What is the workup for small fiber polyneuropathy?

Workup for Small Fiber Polyneuropathy

For symptomatic patients with suspected small fiber polyneuropathy, skin biopsy with intraepidermal nerve fiber (IENF) density assessment should be considered as the primary diagnostic test, combined with autonomic function testing to document small fiber dysfunction. 1, 2

Clinical Diagnosis

History and Physical Examination

• Look specifically for: burning pain in the feet, tingling, paresthesias, and numbness in a distal distribution, typically starting in the toes 3, 4
• Assess for autonomic symptoms: orthostatic hypotension (drop in systolic BP >20 mmHg or diastolic >10 mmHg upon standing), alternating diarrhea and constipation, urinary retention, erectile dysfunction, and abnormal sweating patterns 1, 3, 4
• Physical exam findings: assess temperature sensation (small-fiber function) and pinprick sensation, which are often abnormal, while vibration sense and reflexes may be preserved early in the disease 1
• Key distinguishing feature: conventional nerve conduction studies are typically normal in isolated small fiber neuropathy, as these tests only assess large fiber function 3, 2

Objective Diagnostic Testing

Skin Biopsy (Primary Test)

• Technique: 3 mm punch biopsy from the distal leg, immunostained with anti-PGP 9.5 antibodies to quantify IENF density 1
• Diagnostic accuracy: sensitivity 77.2-88% and specificity 79.6-88.8% for detecting small fiber pathology 2
• Interpretation: reduced IENF density importantly raises the likelihood of polyneuropathy, though normal density does not completely rule it out (sensitivity ranges 45-90% across studies) 1
• Advantage: provides direct objective measure of somatic unmyelinated C fibers, which are predominantly affected in small fiber neuropathy 1

Autonomic Function Testing (Complementary)
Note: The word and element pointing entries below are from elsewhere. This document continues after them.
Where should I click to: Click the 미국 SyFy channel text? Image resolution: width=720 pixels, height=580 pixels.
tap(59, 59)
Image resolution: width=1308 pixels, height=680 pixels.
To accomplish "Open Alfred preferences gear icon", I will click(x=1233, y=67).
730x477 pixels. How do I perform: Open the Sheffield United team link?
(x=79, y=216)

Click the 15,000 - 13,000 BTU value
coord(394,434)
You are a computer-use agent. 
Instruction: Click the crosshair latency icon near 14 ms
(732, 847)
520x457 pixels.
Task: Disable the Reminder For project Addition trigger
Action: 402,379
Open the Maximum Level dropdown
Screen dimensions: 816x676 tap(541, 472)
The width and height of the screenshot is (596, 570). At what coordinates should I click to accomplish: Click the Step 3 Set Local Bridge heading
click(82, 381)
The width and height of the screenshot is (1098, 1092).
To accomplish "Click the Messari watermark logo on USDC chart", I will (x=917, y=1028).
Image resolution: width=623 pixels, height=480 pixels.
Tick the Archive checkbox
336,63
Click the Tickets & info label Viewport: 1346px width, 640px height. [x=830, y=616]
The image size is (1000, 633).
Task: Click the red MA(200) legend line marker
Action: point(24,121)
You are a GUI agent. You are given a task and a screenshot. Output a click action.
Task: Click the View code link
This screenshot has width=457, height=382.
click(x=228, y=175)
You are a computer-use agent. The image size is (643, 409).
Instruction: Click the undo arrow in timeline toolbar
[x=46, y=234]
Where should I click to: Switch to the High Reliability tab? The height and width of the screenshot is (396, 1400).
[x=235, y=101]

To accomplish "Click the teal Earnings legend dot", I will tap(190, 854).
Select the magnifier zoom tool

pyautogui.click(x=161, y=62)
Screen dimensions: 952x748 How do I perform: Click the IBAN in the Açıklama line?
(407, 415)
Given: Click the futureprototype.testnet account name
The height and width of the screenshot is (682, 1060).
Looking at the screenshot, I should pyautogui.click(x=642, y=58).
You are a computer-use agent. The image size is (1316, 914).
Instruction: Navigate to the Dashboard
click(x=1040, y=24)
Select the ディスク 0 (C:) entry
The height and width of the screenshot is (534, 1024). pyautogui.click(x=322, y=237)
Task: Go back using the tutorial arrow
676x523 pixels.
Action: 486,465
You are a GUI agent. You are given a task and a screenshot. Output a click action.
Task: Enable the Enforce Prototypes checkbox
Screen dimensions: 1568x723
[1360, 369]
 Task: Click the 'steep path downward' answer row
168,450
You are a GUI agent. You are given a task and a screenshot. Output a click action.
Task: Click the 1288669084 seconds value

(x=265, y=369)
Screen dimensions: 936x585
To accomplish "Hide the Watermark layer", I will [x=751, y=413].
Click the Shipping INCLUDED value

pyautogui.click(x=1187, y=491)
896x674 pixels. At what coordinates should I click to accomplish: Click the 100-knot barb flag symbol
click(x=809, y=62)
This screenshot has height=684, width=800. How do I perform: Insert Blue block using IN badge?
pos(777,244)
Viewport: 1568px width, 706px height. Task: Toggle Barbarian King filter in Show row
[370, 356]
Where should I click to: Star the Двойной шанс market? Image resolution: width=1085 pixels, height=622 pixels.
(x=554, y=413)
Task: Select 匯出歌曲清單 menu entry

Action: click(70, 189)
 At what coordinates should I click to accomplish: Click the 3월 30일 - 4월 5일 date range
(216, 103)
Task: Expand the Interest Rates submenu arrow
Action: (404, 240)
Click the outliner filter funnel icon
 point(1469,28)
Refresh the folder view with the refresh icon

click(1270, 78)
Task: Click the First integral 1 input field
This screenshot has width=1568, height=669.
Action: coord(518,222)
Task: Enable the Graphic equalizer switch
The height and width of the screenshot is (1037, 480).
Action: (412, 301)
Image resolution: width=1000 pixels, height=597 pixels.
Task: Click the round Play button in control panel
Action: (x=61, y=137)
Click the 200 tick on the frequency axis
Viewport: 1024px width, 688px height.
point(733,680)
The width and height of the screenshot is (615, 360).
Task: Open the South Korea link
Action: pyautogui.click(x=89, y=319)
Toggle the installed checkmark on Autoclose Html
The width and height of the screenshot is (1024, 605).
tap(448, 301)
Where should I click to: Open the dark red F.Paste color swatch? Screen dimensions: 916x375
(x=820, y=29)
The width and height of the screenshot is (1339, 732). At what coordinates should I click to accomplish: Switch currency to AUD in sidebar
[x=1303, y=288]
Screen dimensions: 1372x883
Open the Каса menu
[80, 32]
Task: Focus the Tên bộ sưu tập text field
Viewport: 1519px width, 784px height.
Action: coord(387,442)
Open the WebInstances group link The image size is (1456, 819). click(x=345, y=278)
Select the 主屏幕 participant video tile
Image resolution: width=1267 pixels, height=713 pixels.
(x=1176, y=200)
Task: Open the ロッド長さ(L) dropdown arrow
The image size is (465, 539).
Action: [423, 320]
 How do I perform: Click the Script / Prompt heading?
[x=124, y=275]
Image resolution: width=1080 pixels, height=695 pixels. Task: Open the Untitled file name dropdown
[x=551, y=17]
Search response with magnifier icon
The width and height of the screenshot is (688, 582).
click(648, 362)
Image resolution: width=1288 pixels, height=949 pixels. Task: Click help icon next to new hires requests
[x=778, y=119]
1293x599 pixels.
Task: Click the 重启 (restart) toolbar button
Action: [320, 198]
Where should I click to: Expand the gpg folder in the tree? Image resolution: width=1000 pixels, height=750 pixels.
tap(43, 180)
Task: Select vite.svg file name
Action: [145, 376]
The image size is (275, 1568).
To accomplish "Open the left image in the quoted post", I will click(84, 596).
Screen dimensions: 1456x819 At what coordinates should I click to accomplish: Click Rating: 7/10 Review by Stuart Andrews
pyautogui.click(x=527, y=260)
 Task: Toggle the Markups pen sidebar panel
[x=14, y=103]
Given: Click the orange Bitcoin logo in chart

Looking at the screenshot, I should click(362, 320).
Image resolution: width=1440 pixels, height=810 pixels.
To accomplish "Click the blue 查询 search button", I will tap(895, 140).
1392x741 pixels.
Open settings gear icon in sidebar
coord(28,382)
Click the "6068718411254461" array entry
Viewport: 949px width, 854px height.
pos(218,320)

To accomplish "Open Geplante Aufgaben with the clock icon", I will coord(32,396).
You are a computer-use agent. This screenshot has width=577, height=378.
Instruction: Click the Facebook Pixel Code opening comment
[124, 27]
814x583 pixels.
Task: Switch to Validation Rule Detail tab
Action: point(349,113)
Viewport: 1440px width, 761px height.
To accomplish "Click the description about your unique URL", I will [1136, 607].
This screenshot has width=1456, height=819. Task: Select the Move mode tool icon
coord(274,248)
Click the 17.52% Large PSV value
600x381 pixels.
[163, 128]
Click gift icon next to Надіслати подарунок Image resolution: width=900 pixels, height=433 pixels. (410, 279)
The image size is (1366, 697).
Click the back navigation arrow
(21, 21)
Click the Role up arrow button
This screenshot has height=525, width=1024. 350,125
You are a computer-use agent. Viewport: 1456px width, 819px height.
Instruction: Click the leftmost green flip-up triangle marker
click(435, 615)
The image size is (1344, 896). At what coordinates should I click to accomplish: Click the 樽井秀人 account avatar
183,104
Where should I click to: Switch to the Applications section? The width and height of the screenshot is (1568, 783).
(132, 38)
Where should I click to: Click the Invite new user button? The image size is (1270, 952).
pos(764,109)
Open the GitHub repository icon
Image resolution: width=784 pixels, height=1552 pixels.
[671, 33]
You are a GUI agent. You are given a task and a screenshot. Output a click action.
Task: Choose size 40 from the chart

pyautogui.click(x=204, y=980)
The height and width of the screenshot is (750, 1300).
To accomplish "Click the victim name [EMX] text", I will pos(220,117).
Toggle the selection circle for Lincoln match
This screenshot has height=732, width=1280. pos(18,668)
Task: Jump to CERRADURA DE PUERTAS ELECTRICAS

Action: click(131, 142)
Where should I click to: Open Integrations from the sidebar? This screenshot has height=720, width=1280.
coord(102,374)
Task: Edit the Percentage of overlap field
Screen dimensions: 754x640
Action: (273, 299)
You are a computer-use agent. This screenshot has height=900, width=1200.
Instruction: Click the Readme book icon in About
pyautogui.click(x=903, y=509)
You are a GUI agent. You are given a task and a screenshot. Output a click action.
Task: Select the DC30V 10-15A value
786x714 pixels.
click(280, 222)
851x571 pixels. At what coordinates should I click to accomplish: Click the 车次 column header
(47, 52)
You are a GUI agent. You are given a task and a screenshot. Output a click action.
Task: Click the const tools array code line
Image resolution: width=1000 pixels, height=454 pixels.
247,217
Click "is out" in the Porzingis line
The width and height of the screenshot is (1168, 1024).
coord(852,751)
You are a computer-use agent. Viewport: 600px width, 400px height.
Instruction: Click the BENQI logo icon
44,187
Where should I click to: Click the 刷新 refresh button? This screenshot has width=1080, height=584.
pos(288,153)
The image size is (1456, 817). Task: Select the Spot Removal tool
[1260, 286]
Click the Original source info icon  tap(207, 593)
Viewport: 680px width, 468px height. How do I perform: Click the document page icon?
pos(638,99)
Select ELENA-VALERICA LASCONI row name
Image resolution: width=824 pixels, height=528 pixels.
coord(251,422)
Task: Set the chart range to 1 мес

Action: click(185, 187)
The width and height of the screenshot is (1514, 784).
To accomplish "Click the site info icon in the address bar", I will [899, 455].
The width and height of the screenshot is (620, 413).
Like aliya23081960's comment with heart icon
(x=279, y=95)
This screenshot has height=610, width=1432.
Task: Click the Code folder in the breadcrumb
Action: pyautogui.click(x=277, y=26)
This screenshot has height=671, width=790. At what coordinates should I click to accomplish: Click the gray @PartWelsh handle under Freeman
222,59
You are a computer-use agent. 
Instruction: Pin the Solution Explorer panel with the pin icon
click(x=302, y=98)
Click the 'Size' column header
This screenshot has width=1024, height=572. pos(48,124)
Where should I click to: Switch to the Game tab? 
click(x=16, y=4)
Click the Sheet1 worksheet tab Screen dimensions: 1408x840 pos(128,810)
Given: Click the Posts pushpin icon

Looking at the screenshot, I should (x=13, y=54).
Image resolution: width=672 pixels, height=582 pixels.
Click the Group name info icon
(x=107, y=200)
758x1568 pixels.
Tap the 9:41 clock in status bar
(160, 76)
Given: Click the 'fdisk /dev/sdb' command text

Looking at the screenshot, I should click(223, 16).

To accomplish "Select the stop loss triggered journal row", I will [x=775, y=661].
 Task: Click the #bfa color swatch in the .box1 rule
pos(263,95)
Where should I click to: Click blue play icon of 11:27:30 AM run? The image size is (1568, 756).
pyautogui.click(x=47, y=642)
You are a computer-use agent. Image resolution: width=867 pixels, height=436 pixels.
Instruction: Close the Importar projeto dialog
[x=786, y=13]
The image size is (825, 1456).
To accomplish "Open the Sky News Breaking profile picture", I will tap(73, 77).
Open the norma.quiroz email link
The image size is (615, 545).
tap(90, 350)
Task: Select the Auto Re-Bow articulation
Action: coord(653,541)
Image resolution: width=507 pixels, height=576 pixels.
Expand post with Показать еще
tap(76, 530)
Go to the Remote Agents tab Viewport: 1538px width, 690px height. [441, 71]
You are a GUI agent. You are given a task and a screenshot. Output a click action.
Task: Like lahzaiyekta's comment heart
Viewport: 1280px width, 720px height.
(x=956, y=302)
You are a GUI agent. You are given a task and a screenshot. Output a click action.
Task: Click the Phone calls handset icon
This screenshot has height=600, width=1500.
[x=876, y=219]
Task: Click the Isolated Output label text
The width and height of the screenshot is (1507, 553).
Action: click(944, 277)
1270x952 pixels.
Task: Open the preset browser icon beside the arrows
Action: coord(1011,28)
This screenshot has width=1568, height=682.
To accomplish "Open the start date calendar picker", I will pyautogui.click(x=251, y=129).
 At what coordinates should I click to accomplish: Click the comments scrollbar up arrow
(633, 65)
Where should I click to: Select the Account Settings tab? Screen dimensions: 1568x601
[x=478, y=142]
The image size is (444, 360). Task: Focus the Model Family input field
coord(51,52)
• Quantitative sudomotor axon reflex test (QSART): documents small fiber (sudomotor axon) loss with high sensitivity 1, 2
• Additional tests: heart rate variability with deep breathing, thermoregulatory sweat testing 2, 4
• Recommendation: use a battery of validated autonomic tests rather than a single test to achieve highest diagnostic accuracy 3
• Clinical utility: particularly valuable when skin biopsy is unavailable or to document autonomic nervous system dysfunction 1

Quantitative Sensory Testing (QST)

• Purpose: assess thermal thresholds to complement skin biopsy findings 2
• Note: less specific than skin biopsy but can provide supportive evidence 2

Etiologic Workup

Initial Laboratory Screening

• Metabolic causes: fasting glucose, HbA1c (diabetes is the most common cause), thyroid function (TSH) 3, 5
• Nutritional deficiencies: vitamin B12, folate 3
• Infectious causes: HIV testing 3
• Paraproteinemia: serum protein electrophoresis with immunofixation 3

Additional Testing Based on Clinical Context

• Autoimmune screening: particularly important in young patients and otherwise healthy individuals, where autoimmune causes account for up to 50% of cases 6, 7
• Genetic testing: consider for familial cases, childhood onset, or when initial workup is negative—includes Fabry disease, transthyretin amyloidosis, hereditary sensory autonomic neuropathy-1, and ion-channel mutations 6
• Cerebrospinal fluid analysis: when inflammatory or infectious causes are suspected 8

When to Avoid Nerve Conduction Studies

• Do not order EMG/NCS for typical small fiber neuropathy with burning pain, normal strength, and preserved reflexes, as these tests assess only large fiber function and will be normal 3, 2
• EMG/NCS is indicated only when there is clinical suspicion of large fiber involvement (weakness, areflexia) or when the diagnosis is atypical 1, 5

Common Pitfalls

• Relying solely on nerve conduction studies will miss small fiber neuropathy, as these tests only assess large myelinated fibers 2
• Avoid dismissing patients as having non-organic symptoms when EMG is normal—this often represents undiagnosed small fiber neuropathy that requires skin biopsy or autonomic testing for confirmation 7
• Do not delay diagnosis in young patients, as early identification and treatment of reversible causes (autoimmune, metabolic) can permit nerve fiber regrowth and prevent permanent damage 6, 7
• Caution patients against excessive cooling of extremities for pain relief, as this may worsen tissue damage and lead to ulcerations 2

Clinical Significance

The distinction between small fiber and large fiber neuropathy is crucial because small fiber damage often precedes large fiber damage (particularly in diabetic neuropathy), and early diagnosis allows for intervention before irreversible progression occurs 2, 4. Small fibers can regenerate throughout life if the underlying cause is addressed, making prompt diagnosis particularly important for improving quality of life and potentially achieving disease resolution 6.